PROBLEM DESCRIPTION
The complete data, repeated exactly, should form your response.

Collected data
--- START ---

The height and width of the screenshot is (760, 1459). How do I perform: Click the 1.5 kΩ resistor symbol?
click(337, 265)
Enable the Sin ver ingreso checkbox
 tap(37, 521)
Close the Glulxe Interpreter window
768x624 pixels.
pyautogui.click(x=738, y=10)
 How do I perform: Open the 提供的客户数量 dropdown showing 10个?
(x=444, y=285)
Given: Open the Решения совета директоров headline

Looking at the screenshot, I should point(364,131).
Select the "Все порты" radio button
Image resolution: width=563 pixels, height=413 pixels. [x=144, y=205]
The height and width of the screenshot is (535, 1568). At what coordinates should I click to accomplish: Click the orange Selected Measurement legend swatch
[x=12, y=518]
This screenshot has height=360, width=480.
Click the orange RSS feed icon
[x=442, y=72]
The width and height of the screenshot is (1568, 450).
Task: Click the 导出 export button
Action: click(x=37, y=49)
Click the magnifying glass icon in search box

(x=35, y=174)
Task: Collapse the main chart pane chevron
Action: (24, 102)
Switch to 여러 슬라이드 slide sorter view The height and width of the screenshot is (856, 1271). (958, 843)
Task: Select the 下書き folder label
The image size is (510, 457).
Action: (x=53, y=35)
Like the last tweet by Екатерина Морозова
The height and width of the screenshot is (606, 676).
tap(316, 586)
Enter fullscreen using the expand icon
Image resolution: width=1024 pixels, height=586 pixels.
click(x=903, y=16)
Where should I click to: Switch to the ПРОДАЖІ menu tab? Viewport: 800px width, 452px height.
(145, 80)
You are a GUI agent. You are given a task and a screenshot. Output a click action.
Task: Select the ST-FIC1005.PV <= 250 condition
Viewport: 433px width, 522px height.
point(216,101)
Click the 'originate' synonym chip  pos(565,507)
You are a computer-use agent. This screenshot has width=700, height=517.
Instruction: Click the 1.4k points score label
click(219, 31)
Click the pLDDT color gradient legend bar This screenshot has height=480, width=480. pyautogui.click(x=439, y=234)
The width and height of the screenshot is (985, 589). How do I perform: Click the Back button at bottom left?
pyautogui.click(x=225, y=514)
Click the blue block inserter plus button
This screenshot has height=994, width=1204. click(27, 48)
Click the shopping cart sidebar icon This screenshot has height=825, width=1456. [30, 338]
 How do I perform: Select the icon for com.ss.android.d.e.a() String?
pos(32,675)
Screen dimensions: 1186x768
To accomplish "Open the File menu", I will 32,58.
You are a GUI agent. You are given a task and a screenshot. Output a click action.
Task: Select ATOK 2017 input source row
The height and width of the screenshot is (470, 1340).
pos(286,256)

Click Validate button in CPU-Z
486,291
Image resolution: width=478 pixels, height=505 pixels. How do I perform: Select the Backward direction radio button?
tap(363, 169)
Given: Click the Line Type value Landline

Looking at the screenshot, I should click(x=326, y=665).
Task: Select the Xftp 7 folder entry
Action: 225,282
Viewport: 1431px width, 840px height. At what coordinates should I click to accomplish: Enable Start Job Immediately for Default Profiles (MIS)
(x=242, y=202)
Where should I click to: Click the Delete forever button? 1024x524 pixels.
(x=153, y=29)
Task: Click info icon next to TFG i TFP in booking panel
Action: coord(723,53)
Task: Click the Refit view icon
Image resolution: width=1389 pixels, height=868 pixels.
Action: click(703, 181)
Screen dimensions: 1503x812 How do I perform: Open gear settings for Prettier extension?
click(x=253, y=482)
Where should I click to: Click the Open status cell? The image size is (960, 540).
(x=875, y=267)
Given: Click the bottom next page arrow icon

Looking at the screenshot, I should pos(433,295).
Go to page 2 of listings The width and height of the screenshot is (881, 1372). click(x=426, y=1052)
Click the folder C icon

--- END ---

ANSWER BOX
The height and width of the screenshot is (760, 1459). How do I perform: Click the 1.5 kΩ resistor symbol?
click(337, 265)
Enable the Sin ver ingreso checkbox
 tap(37, 521)
Close the Glulxe Interpreter window
768x624 pixels.
pyautogui.click(x=738, y=10)
 How do I perform: Open the 提供的客户数量 dropdown showing 10个?
(x=444, y=285)
Given: Open the Решения совета директоров headline

Looking at the screenshot, I should point(364,131).
Select the "Все порты" radio button
Image resolution: width=563 pixels, height=413 pixels. [x=144, y=205]
The height and width of the screenshot is (535, 1568). At what coordinates should I click to accomplish: Click the orange Selected Measurement legend swatch
[x=12, y=518]
This screenshot has height=360, width=480.
Click the orange RSS feed icon
[x=442, y=72]
The width and height of the screenshot is (1568, 450).
Task: Click the 导出 export button
Action: click(x=37, y=49)
Click the magnifying glass icon in search box

(x=35, y=174)
Task: Collapse the main chart pane chevron
Action: (24, 102)
Switch to 여러 슬라이드 slide sorter view The height and width of the screenshot is (856, 1271). (958, 843)
Task: Select the 下書き folder label
The image size is (510, 457).
Action: (x=53, y=35)
Like the last tweet by Екатерина Морозова
The height and width of the screenshot is (606, 676).
tap(316, 586)
Enter fullscreen using the expand icon
Image resolution: width=1024 pixels, height=586 pixels.
click(x=903, y=16)
Where should I click to: Switch to the ПРОДАЖІ menu tab? Viewport: 800px width, 452px height.
(145, 80)
You are a GUI agent. You are given a task and a screenshot. Output a click action.
Task: Select the ST-FIC1005.PV <= 250 condition
Viewport: 433px width, 522px height.
point(216,101)
Click the 'originate' synonym chip  pos(565,507)
You are a computer-use agent. This screenshot has width=700, height=517.
Instruction: Click the 1.4k points score label
click(219, 31)
Click the pLDDT color gradient legend bar This screenshot has height=480, width=480. pyautogui.click(x=439, y=234)
The width and height of the screenshot is (985, 589). How do I perform: Click the Back button at bottom left?
pyautogui.click(x=225, y=514)
Click the blue block inserter plus button
This screenshot has height=994, width=1204. click(27, 48)
Click the shopping cart sidebar icon This screenshot has height=825, width=1456. [30, 338]
 How do I perform: Select the icon for com.ss.android.d.e.a() String?
pos(32,675)
Screen dimensions: 1186x768
To accomplish "Open the File menu", I will 32,58.
You are a GUI agent. You are given a task and a screenshot. Output a click action.
Task: Select ATOK 2017 input source row
The height and width of the screenshot is (470, 1340).
pos(286,256)

Click Validate button in CPU-Z
486,291
Image resolution: width=478 pixels, height=505 pixels. How do I perform: Select the Backward direction radio button?
tap(363, 169)
Given: Click the Line Type value Landline

Looking at the screenshot, I should click(x=326, y=665).
Task: Select the Xftp 7 folder entry
Action: 225,282
Viewport: 1431px width, 840px height. At what coordinates should I click to accomplish: Enable Start Job Immediately for Default Profiles (MIS)
(x=242, y=202)
Where should I click to: Click the Delete forever button? 1024x524 pixels.
(x=153, y=29)
Task: Click info icon next to TFG i TFP in booking panel
Action: coord(723,53)
Task: Click the Refit view icon
Image resolution: width=1389 pixels, height=868 pixels.
Action: click(703, 181)
Screen dimensions: 1503x812 How do I perform: Open gear settings for Prettier extension?
click(x=253, y=482)
Where should I click to: Click the Open status cell? The image size is (960, 540).
(x=875, y=267)
Given: Click the bottom next page arrow icon

Looking at the screenshot, I should pos(433,295).
Go to page 2 of listings The width and height of the screenshot is (881, 1372). click(x=426, y=1052)
Click the folder C icon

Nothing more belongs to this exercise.